METHODS: After 10 months of ethanol consumption (12% v/v in drinking water),
C57BL/6 mice were submitted to a working memory task in a T-maze. Then, mice of
the control and the ethanol-treated groups received an RARbeta antagonist (CD2665
0.6 mg/kg) for 22 days. The behavioral effect of CD2665 administration was
evaluated on a spontaneous alternation task and the neurochemical effect was
measured by quantifying the mRNA expression of RARalpha, RARbeta, retinoid X
receptor (RXRbeta/gamma) and tissue transglutaminase (tTG; a retinoic acid-target
gene).
RESULTS: Mice submitted to ethanol treatment exhibited a progressive decrease in
spontaneous alternation rates over successive trials. Moreover, these mice
displayed an increased expression of brain RARbeta and RXRbeta/gamma mRNA,
together with an increased level of tTG mRNA and enzymatic activity.

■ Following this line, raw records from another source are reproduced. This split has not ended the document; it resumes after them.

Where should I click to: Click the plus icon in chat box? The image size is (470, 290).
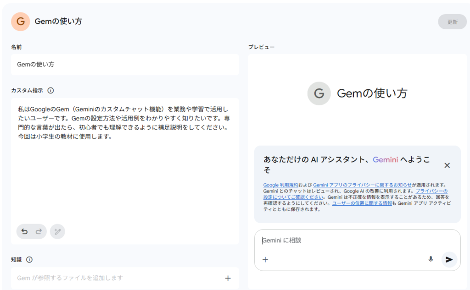coord(265,259)
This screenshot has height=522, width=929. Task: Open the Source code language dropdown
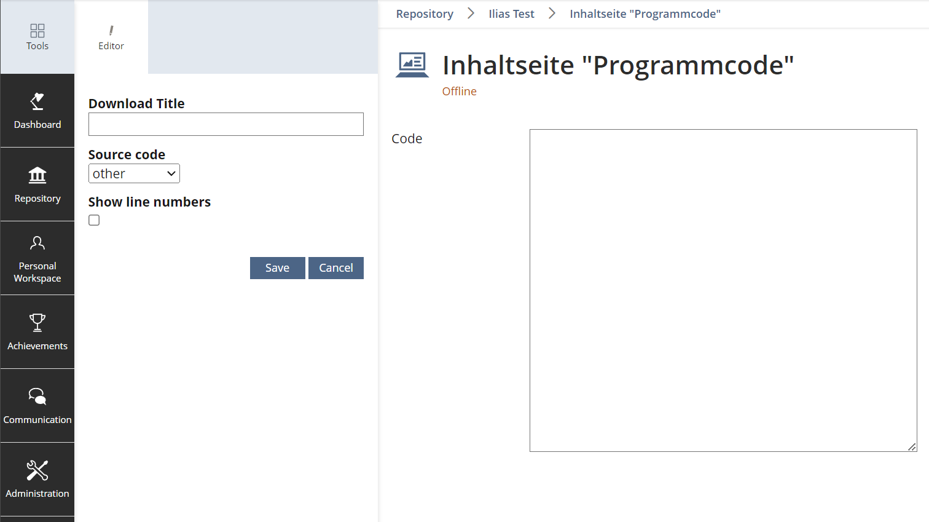coord(134,173)
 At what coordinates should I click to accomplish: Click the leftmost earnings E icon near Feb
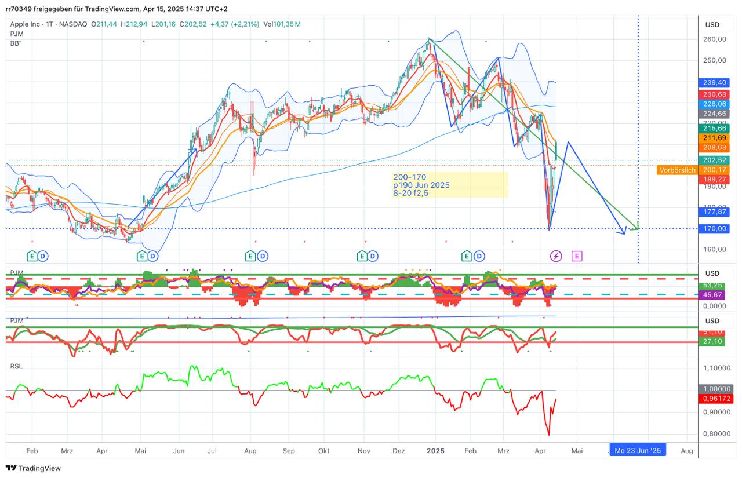coord(32,256)
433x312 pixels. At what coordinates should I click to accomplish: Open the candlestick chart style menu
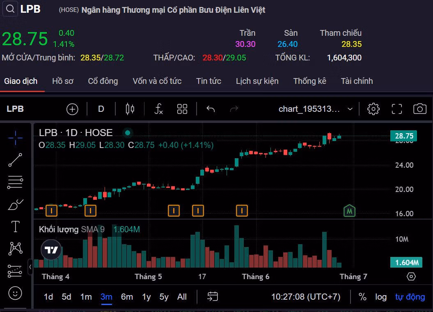[130, 109]
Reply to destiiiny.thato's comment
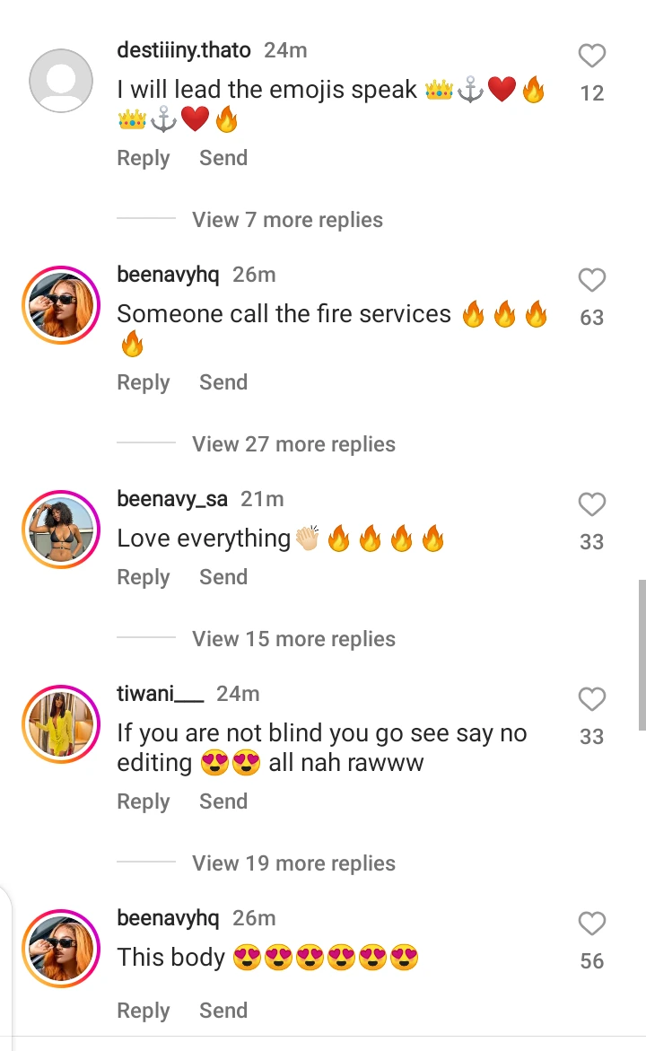The width and height of the screenshot is (646, 1051). [143, 158]
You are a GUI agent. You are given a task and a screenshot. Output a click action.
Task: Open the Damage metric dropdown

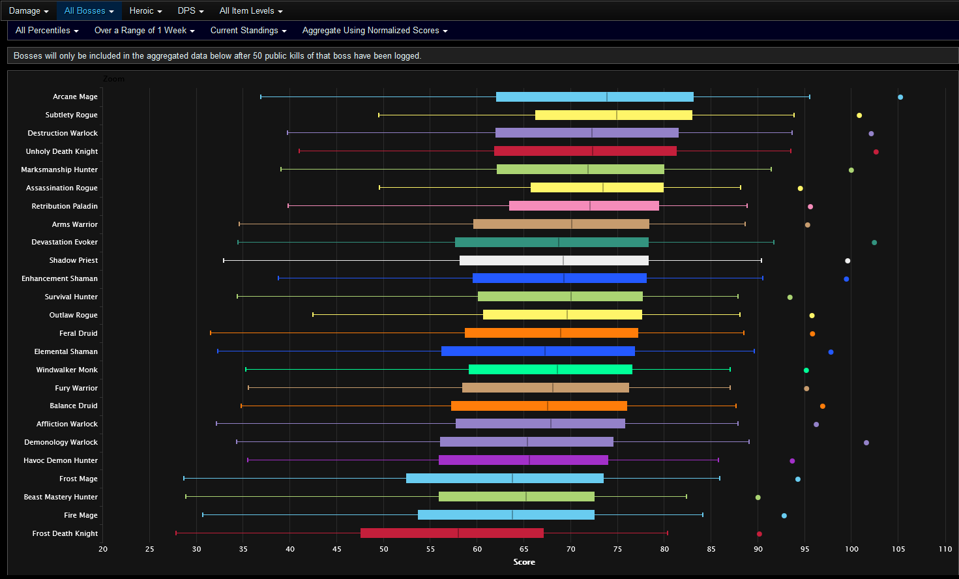tap(29, 11)
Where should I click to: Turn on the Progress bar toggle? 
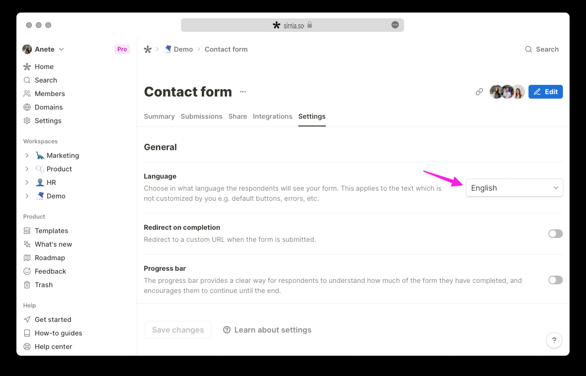556,280
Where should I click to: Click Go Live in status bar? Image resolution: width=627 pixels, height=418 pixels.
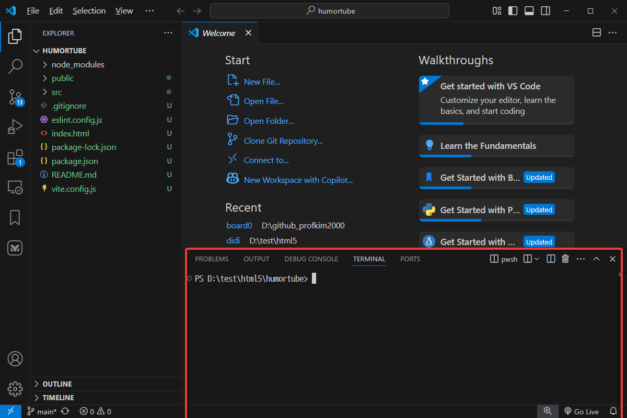(x=581, y=411)
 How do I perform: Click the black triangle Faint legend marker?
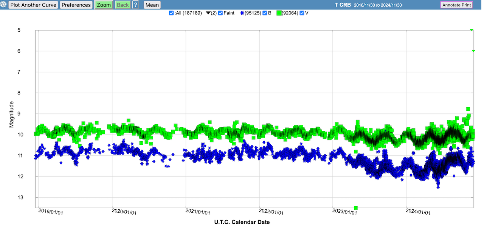pyautogui.click(x=208, y=13)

The
administration of CD2665 to alcohol-treated mice totally reversed the working
memory deficit and suppressed the overexpression of brain RARbeta, RXRbeta/gamma
and tTG mRNA, whereas the same treatment in control mice decreased only the
RARbeta mRNA level without affecting memory performance.
CONCLUSION: These data point to the potential role of the retinoid signaling
pathway in memory processes and suggest that the overexpression of brain RARbeta
and RXRbeta/gamma could be responsible, at least in part, for some memory
impairments observed during chronic ethanol consumption.